Jelly Boy: Jelly-Based 2D Platformer With Malleability

Jelly Boy on the Super Nintendo
Wobbly!

Jelly! It’s wibbly. It’s wobbly. Clearly, these are the prerequisites for the ideal SNES platformer game in 1995.

And that’s why we got this weird thing from the now defunct American developer Probe Software (really bad name, guys). Hurray!

Jelly Boy on the SNES

Okay, so this launched on the Nintendo Switch SNES catalogue recently and we were able to play it extensively for the first time.

We vaguely remember the title back in 1995, but never did play it. Something about it seemed a little off.

It’s one of those retro games where it’s very easy to get stuck on the first level. And, no doubt, that likely caused many gamers to abandon the title in frustration.

Seriously, there’s a bit in the below gameplay clip at 2:28 there you need to duck.

But the down button on the D-pad doesn’t make you duck. That drove us mad for a bit until we figured out pressing B mucks you duck (by turning you into a duck).

Goddamn hilarious, Probe Software, but even at 36 that bit was baffling enough to make us nearly call it a day on the game after a handful of minutes.

Anyway, you star as Jelly Boy who’s a jelly baby sweet. His mission is to find items within a factory to find whoever is in charge.

That’s about it for the plot. If you read our site a lot, you’ll know we’re not big fans on protracted (i.e. tedious) game intro sections with endless bad video game voice acting.

Well, Jelly Boy gives you the total opposite—no story.

There’s nothing, you just start the game and begin controlling the character. We had to look up online that the plot is, but that’s pretty vague as well.

As you may be able to tell from our tone, we’re not 100% on this title. It arrived late in the SNES’ life with the Nintendo 64 on the horizon for 1996.

Meanwhile, Nintendo launched the masterpiece Yoshi’s Island as a SNES swansong.

But as a platformer it does have its merits. The level design is inventive, the game is lively, and Jelly Boy’s shapeshifting capabilities are quite good fun.

Get certain pickups and you can, for example, become a skateboarding dude, a hammer, or a balloon.

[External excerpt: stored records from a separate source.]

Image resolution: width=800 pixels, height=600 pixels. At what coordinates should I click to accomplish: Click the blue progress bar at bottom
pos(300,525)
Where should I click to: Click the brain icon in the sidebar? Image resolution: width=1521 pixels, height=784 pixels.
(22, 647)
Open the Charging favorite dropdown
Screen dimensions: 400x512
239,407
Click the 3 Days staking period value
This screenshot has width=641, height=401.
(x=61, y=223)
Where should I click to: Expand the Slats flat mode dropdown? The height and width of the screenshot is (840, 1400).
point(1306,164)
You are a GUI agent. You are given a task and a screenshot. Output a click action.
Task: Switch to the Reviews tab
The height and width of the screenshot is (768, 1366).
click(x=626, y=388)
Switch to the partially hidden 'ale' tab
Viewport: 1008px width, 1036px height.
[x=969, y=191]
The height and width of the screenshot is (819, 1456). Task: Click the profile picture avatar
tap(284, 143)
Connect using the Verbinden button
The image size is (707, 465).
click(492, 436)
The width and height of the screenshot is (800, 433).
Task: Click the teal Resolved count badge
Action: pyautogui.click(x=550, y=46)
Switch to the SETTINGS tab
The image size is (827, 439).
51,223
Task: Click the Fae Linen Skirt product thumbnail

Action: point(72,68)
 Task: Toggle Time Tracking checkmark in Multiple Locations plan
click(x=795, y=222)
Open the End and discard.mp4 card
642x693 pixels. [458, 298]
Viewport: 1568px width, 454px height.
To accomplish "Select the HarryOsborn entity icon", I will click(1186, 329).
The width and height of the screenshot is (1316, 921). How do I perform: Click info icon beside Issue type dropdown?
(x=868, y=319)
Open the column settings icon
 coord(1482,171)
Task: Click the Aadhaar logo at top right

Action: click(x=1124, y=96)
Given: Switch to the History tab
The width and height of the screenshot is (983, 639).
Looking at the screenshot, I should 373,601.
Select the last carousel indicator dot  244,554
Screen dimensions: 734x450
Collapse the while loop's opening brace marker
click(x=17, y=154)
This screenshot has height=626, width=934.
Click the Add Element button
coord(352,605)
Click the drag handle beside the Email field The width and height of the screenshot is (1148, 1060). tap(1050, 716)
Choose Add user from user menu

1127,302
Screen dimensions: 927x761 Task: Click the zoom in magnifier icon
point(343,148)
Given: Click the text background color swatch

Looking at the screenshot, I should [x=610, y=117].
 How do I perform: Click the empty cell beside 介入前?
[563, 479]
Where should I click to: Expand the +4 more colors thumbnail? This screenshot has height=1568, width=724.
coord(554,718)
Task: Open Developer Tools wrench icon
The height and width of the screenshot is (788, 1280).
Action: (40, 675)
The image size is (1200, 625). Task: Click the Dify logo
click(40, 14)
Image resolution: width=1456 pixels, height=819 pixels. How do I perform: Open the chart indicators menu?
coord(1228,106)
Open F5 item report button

Although that concept is also obviously nicked from Nintendo’s Kirby series.

Reviews from the time for Jelly Boy were decent, with the UK’s legendary CVG mag handing over 73%. The reviewer compared it to Mr. Blobby in game far. Blobby, blobby, blobby!

And that’s exactly the type of game it is. There’s a wow factor title that’d grab your attention, but it doesn’t deliver much in the way of outstanding quality.

Instead, it’s like a warm jelly baby left out in the sun so it’s gone all mushy.  Fine to eat, but you also kind of regret it later.

Jelly Boy’s Game Boy Port

Yes! Probe Software also released a Game Boy version! We’ve not played this one, but one YouTuber reviewing it hated the thing.

To be fair, the graphics look good for Nintendo’s handheld and the soundtrack works better on it as well. On the SNES it’s twee and irritating, but more punchy in black and white!

Back in the day, the expectation with SNES-Game Boy ports was always the game would never be as good as the Super Nintendo version.

The technological drop off ensured that.

But Jelly Boy seems to have plumbed dodgy depths to deliver something that pretty much everyone has forgotten about.

We should note, a Mega Drive version was also planned for Sega’s 16-bit console. However, that got cancelled.

And other than the two outings on Nintendo devices the concept promptly died a death… until July 2021 when added back to the SNES catalogue on the Switch. Blobby, blobby, blobby!